Boston lobe’s Andrea Estes writes that House Speaker Robert DeLeo, who had called the plan to bring in the tankers “a matter of grave concern,’’ said he would contact the state’s top public safety official — Kevin Burke, the secretary of the Executive Office of Public Safety — to look for ways to halt the deliveries.

The Globe reported last week that shipments of liquefied natural gas from Yemen are scheduled to arrive for the first time in Boston as early as February.

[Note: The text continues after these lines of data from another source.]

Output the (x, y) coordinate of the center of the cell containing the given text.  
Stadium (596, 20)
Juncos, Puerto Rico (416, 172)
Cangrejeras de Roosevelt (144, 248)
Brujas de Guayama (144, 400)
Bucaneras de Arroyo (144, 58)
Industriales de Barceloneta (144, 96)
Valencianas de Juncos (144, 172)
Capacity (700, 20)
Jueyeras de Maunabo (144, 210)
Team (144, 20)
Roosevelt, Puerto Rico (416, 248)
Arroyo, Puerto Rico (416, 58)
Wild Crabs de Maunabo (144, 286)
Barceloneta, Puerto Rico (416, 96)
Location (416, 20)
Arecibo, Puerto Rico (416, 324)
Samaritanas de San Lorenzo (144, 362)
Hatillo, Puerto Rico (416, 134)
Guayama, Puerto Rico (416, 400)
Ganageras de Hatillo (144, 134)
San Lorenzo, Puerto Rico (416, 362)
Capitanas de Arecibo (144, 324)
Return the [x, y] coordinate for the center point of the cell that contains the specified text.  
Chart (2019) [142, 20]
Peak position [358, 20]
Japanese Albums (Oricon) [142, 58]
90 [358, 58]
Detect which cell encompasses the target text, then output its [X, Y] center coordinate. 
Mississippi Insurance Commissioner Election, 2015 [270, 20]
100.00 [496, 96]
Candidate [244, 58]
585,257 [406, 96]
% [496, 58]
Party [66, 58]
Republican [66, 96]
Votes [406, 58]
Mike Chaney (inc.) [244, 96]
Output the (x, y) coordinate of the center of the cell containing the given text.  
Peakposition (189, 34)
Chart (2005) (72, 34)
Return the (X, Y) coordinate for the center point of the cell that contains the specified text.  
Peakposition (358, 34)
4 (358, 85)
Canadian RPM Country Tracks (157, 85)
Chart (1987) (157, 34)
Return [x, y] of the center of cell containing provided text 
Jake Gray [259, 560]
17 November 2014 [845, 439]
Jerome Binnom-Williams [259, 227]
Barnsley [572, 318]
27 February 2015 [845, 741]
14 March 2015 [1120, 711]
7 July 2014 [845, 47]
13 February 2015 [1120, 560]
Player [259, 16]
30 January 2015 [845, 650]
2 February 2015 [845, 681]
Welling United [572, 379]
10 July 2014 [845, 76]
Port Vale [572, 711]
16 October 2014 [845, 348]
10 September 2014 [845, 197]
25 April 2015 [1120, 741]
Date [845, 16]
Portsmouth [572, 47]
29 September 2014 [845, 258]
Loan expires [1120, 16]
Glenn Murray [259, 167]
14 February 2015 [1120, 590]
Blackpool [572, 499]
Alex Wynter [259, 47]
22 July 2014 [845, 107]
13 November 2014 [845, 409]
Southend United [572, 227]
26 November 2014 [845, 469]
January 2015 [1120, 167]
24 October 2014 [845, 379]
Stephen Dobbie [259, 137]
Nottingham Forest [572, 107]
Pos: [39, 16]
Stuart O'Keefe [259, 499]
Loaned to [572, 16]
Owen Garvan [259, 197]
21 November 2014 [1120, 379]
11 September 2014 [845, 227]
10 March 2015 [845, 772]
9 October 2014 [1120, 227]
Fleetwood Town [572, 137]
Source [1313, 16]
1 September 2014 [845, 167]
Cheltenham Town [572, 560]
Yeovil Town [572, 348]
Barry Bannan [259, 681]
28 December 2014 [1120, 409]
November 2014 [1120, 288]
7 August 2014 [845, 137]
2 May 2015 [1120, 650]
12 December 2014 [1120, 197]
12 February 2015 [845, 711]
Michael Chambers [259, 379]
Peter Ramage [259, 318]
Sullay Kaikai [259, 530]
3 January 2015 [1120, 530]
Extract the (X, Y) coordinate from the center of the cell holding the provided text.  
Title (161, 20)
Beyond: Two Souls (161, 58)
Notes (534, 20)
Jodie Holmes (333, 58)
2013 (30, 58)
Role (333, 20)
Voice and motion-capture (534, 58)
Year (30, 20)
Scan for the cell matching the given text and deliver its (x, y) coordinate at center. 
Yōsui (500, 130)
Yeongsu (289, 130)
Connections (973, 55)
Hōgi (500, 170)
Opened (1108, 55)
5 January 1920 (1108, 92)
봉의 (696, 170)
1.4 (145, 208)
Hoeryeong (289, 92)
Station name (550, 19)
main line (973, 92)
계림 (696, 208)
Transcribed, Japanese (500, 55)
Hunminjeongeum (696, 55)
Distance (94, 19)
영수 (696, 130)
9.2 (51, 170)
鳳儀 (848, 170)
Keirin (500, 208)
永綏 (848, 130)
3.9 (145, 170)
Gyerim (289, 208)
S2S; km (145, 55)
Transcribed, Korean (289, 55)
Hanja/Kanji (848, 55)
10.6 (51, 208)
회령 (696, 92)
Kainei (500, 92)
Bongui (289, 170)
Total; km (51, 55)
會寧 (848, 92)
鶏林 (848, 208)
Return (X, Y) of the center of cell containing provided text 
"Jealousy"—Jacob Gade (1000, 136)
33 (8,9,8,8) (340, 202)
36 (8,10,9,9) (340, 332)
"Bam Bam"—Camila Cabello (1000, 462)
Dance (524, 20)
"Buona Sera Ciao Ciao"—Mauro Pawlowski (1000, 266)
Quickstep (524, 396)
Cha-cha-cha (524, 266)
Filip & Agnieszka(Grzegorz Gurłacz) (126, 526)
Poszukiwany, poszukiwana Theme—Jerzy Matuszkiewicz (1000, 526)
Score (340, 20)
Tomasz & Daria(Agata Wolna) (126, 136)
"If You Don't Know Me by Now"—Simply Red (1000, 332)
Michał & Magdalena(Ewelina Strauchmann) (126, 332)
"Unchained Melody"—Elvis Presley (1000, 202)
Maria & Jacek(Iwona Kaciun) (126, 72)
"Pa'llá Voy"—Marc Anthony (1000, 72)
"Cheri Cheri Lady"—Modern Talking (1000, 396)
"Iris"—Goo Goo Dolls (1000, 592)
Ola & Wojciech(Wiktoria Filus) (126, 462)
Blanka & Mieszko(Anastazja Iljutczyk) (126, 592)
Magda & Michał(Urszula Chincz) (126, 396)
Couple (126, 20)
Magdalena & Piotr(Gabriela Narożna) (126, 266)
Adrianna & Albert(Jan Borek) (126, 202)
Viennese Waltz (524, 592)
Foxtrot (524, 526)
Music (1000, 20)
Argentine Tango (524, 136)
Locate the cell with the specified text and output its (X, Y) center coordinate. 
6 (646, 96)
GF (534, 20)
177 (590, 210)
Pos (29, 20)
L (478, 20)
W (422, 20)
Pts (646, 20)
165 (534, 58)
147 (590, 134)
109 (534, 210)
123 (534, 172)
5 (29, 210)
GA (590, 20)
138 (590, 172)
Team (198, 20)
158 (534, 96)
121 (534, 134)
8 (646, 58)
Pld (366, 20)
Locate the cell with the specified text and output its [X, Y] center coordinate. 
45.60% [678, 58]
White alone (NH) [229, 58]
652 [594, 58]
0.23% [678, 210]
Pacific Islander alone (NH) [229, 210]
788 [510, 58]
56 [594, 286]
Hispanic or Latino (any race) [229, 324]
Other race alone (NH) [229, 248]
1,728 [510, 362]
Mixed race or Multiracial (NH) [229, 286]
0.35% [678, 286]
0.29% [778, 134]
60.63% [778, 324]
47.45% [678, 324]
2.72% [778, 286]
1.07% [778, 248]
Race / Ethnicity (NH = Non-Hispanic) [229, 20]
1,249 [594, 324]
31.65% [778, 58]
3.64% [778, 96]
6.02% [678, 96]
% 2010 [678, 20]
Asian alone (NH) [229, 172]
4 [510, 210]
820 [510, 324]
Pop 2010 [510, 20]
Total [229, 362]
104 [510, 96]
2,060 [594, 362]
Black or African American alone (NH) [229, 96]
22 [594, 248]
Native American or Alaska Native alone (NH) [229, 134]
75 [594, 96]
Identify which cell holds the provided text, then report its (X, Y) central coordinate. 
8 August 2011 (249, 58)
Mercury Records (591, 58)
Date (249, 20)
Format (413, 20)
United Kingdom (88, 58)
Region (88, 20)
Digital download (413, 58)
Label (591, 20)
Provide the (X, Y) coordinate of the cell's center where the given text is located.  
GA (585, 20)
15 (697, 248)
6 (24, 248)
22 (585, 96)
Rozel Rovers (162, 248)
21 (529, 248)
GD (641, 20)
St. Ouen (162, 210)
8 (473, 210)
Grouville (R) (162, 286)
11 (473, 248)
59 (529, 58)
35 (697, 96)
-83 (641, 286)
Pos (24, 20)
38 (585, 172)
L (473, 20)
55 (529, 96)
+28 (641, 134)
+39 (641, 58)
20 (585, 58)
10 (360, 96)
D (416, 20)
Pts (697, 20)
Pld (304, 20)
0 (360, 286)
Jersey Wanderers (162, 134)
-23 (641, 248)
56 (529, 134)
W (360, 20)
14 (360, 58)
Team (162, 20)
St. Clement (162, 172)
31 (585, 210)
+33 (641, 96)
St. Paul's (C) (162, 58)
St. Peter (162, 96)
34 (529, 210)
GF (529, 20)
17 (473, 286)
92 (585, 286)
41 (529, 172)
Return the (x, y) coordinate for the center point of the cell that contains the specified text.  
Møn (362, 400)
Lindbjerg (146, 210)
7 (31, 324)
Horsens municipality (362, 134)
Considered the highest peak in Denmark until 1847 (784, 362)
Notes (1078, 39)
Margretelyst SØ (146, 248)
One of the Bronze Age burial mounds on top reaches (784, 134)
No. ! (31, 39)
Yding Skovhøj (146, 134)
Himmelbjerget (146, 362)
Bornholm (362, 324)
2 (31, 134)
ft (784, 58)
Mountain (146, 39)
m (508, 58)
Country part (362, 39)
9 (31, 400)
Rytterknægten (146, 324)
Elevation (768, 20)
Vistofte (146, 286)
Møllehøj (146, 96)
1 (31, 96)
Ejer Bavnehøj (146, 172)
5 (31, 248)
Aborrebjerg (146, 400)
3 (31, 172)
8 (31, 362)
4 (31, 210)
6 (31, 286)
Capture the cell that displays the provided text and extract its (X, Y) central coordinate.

Coast Guard officials are reviewing the plan and said yesterday they have not yet decided whether the shipments will be allowed to enter the harbor and dock at the LNG terminal in Everett.

“Their paramount concern is the safety and security of the Port of Boston,’’ Coast Guard spokesman Jeff Hall said of the security team reviewing the plans.

Estes writes that concerns among Menino and other local officials have intensified since the failed plot last week, which renewed fears that Yemen has become a haven and training ground for extremists. “They need to seriously look at offloading those ships in the outer harbor,’’ said John Leo McKinnon, an Everett city councilor and chairman of the city’s public safety committee. “If we’re going to be taking in ships from Yemen, a known terror site, we have to make sure people feel comfortable.’’

In addition to the Christmas Day episode, McKinnon cited the 2000 bombing of the USS Cole in the southern Yemeni port of Aden. Seventeen American sailors were killed in that attack. “These two incidents should make people more edgy,’’ he said.